I think it goes without saying that a pregnant runaway slave
fleeing into the wilderness with no supplies, no food, no shelter, no
protection—the stigma of who she is at this point in the story means that her
chances and her unborn child’s chances of surviving are slim to none.
There she meets the angel of the Lord, and she is told that she must turn around and go back to Sarai and submit.
This is the part of the story that always causes me a bit of pain when I read it, because it seems like God is behaving in an uncharacteristic way. He is sending Hagar back to her abuser. He is sending her back to slavery. It seems horrible to do this to Hagar. It does not seem particularly compassionate or empathetic.
I don’t pretend to know the mind of God here. Every time I think I need to explain God’s actions, I remember what God said to Job when Job questioned God about his suffering. God basically told Job, “Where were you when I created the universe?”
But what does seem apparent in regards to Hagar is that if she doesn’t go back, she will die. Her unborn child will die. God doesn’t excuse Sarai’s behavior. He doesn’t promise Hagar that Sarai will leave her alone. He doesn’t apologize for telling her to go back. He doesn’t offer Hagar any explanation.
What He does offer is a promise, which honestly, is evocative of and reflects His promise to Abram that one day Abram’s descendants will number the stars. God has a plan for Hagar and her child.
Hagar, for her part, doesn’t beg God to save her. She doesn’t try and make a deal with God. She doesn’t say she’ll do anything if only God doesn’t send her back to Sarai.
She recognizes, with humility, the enormity of what has happened. God has spoken to her, a slave, and not just spoken to her—God has seen her. With God it is possible to be both humble and acknowledge that God has chosen her, that she is important to God.
And so she names Him. He is the “God Who Sees.”
And so she goes back to Sarai, God’s word having given her strength. Her story, of course, is not yet over. We will see her again in Genesis 21, when once again she meets God in the wilderness.
The “God Who Sees.”
We all have that desire to be seen to be understood.
I would argue that today’s social media influencers have an almost pathological need to be seen.
But all of us—we want to be seen, we want to be acknowledged, we want to be understood. We want to be noticed. Again sometimes that can turn into a pathological narcissism.
But especially when we are suffering, we can feel lost and invisible. A lot of the time, we want others to acknowledge our pain.

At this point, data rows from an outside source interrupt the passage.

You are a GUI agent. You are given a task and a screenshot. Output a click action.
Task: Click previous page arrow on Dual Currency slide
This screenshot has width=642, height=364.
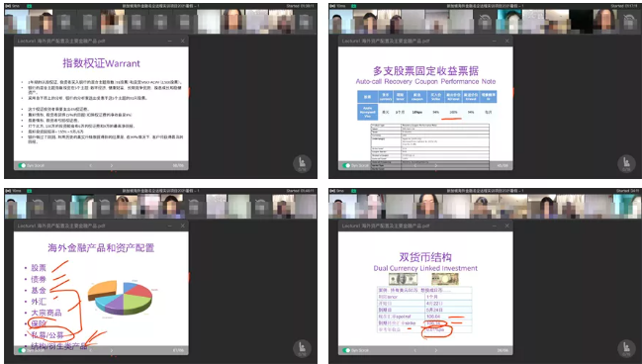414,350
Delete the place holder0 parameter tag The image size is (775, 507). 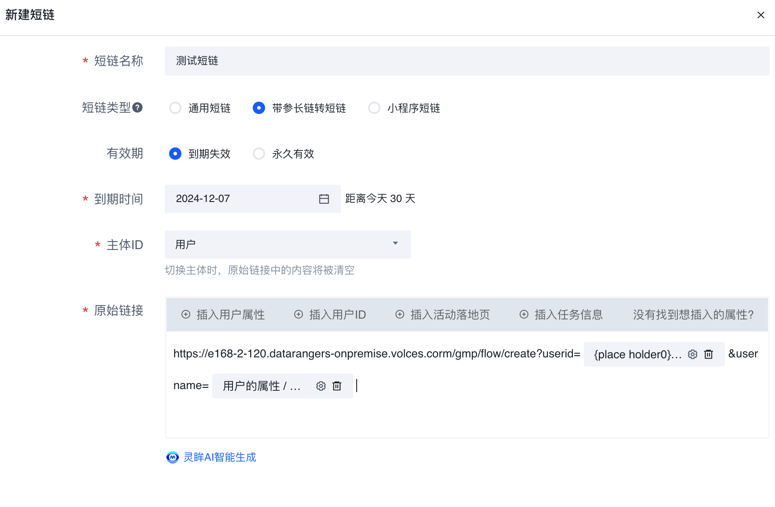tap(709, 354)
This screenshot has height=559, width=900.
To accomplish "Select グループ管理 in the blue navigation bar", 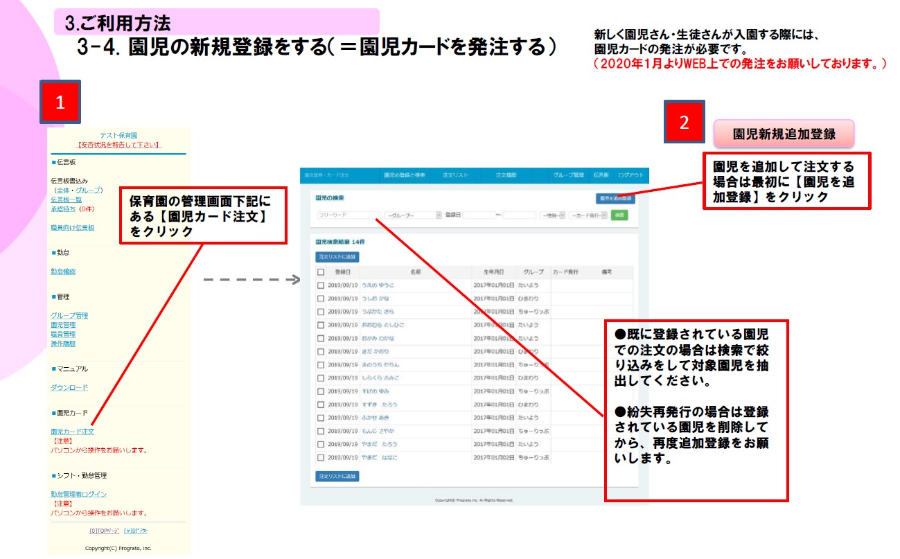I will tap(568, 175).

I was telling a friend last week that I think we are called, as Christians, to bear witness. In other words, we are called to “see” each other. Bearing witness is more than just being a bystander. A bystander is passive, uninvolved. An hour passes by and the bystander has already forgotten what they saw earlier.
But someone who bears witness, who sits with others in their pain—makes what might have been otherwise invisible, suddenly visible. They live on because we remember them. When I was a chaplain in the hospital, that was my job … to bear witness, to let others know that not only did I see them, but God saw them, that God was there with them.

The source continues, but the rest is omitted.